Now, obviously I can't reproduce the work "as a whole" here, but a quick look at one of its passages will give some idea why I object to the book being termed "obscene."
”What he loved in horses was what he loved in men, the blood and the heat of the blood that ran them. All his reverence and all his fondness and all the leanings of his life were for the ardent hearted and they would always be so and never be otherwise.”
Clearly, these are words that appeal to the “prurient interest,” right? How much more “patently offensive” does it get?
Anybody who argues that the book “lacks serious literary value” (as a work must in order to be considered legally obscene) frankly doesn’t know the first thing about literature. To claim that McCarthy’s work is not literature is not just disingenuous, it is delusional.
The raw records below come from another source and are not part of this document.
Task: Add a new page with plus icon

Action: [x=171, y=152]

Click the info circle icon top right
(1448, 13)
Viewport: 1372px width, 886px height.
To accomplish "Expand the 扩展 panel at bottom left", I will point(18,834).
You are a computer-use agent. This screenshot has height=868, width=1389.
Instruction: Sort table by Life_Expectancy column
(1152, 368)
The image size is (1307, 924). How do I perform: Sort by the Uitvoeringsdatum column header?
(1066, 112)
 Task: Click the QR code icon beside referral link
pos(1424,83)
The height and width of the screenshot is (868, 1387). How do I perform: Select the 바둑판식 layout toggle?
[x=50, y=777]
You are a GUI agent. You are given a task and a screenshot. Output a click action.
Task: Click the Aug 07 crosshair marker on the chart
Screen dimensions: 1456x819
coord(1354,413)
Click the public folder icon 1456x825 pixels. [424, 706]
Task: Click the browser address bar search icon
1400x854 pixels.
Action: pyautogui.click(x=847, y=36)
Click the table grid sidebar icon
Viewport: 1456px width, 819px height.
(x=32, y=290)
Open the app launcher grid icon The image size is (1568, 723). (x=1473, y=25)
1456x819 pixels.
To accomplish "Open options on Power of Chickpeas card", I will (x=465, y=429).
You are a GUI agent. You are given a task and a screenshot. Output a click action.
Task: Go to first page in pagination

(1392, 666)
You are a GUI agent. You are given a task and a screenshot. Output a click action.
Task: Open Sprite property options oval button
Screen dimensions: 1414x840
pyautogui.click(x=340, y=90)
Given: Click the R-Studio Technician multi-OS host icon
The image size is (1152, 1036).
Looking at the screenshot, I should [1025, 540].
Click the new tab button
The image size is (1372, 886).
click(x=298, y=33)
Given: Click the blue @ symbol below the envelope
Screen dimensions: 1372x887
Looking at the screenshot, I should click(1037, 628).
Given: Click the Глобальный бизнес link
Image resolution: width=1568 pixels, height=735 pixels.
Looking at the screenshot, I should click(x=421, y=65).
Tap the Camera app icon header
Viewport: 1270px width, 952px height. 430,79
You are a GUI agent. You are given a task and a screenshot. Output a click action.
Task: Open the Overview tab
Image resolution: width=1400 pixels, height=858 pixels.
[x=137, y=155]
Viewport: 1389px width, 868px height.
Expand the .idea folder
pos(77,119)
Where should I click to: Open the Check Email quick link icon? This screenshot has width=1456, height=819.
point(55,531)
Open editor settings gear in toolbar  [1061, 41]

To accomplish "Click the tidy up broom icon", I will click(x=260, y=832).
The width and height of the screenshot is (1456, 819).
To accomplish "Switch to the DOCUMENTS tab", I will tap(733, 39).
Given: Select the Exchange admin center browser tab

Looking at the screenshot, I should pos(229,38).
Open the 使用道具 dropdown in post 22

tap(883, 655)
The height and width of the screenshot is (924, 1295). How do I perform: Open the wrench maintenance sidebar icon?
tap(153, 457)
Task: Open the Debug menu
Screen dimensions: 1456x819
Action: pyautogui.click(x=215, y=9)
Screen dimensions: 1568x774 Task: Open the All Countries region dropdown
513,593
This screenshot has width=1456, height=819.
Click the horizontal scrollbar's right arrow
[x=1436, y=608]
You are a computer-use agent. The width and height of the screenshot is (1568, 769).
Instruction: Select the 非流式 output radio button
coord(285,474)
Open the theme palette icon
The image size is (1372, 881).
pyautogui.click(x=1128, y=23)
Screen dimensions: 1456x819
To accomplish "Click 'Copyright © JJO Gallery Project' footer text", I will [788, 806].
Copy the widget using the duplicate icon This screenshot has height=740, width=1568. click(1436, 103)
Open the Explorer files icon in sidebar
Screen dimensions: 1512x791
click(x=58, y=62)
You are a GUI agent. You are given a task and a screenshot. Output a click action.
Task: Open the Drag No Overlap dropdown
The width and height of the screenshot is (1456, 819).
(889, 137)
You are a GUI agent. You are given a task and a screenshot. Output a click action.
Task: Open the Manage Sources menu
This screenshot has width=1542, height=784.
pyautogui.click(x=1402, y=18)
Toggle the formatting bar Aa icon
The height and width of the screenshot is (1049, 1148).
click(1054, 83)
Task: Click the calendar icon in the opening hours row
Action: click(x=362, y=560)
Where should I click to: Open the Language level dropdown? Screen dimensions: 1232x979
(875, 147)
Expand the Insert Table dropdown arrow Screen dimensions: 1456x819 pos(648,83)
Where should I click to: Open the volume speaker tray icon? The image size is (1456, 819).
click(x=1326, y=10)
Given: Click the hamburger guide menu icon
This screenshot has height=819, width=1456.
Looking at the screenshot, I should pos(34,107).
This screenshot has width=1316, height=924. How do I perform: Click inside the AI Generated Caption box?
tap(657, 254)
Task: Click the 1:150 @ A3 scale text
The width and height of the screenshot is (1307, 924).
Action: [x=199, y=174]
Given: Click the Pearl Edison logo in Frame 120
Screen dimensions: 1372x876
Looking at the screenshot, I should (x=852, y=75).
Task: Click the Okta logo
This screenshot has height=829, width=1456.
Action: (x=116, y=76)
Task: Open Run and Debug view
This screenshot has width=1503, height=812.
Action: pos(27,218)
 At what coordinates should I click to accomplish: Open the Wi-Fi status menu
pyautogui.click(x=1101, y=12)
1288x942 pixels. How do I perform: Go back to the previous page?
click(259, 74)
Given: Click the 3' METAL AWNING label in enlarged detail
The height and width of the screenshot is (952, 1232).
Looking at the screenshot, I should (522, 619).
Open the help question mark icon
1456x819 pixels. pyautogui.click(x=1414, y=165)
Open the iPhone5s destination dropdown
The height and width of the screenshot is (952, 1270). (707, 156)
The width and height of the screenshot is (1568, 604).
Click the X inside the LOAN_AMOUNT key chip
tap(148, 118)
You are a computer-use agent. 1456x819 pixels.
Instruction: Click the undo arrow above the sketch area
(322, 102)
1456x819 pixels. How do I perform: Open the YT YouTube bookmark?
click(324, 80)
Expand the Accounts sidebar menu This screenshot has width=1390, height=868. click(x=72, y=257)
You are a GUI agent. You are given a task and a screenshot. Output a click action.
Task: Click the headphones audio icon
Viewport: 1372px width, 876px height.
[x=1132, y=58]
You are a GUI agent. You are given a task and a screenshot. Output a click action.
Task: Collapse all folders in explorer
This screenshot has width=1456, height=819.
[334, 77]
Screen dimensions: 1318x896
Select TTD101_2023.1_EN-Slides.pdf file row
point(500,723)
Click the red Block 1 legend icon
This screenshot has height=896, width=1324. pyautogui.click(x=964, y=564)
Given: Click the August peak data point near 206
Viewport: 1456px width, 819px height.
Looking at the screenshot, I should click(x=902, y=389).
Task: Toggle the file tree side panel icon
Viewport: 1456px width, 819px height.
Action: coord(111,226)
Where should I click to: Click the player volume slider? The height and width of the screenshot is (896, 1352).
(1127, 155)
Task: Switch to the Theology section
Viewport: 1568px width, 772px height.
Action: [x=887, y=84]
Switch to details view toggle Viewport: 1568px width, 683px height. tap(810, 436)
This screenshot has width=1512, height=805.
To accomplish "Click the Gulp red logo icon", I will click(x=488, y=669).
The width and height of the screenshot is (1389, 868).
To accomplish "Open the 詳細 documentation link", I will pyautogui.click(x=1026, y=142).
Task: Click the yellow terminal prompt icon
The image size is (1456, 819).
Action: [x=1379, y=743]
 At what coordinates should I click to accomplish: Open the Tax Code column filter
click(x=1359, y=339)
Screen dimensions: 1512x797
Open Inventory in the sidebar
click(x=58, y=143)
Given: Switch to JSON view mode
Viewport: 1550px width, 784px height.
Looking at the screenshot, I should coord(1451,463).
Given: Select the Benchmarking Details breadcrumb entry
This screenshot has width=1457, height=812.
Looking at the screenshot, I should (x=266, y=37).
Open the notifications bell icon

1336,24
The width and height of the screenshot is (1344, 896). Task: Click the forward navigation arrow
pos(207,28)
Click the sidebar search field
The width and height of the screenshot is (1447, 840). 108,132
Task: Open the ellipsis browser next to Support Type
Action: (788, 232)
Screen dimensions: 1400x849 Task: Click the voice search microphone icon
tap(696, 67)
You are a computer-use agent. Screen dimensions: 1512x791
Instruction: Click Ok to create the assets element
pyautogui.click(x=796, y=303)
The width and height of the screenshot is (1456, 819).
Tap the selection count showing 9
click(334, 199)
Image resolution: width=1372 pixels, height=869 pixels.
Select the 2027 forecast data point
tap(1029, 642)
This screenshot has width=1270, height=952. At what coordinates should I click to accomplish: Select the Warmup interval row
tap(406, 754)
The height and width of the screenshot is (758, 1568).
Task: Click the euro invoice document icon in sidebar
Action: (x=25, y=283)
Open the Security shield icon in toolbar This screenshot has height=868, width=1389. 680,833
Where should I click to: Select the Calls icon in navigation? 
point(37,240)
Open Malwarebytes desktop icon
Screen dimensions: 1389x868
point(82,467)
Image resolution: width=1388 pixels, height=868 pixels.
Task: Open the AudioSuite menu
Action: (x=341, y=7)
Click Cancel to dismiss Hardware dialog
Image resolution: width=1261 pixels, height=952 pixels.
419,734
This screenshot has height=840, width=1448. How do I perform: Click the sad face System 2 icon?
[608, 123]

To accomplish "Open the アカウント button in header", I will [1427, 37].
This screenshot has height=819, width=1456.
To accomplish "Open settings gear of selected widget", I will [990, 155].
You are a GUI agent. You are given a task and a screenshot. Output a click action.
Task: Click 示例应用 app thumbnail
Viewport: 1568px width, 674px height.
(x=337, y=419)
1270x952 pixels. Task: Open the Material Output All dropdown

This is not to say that parents are ‘wrong’ to think that McCarthy’s work is inappropriate reading for children. I’m not closed to that argument, and I do think parents should get fairly considerable say in what their children read, watch or otherwise consume, especially during their child's early, formative years.
To frame this discussion as an obscenity issue, however, is absurd — "patently" so, I’d have to say.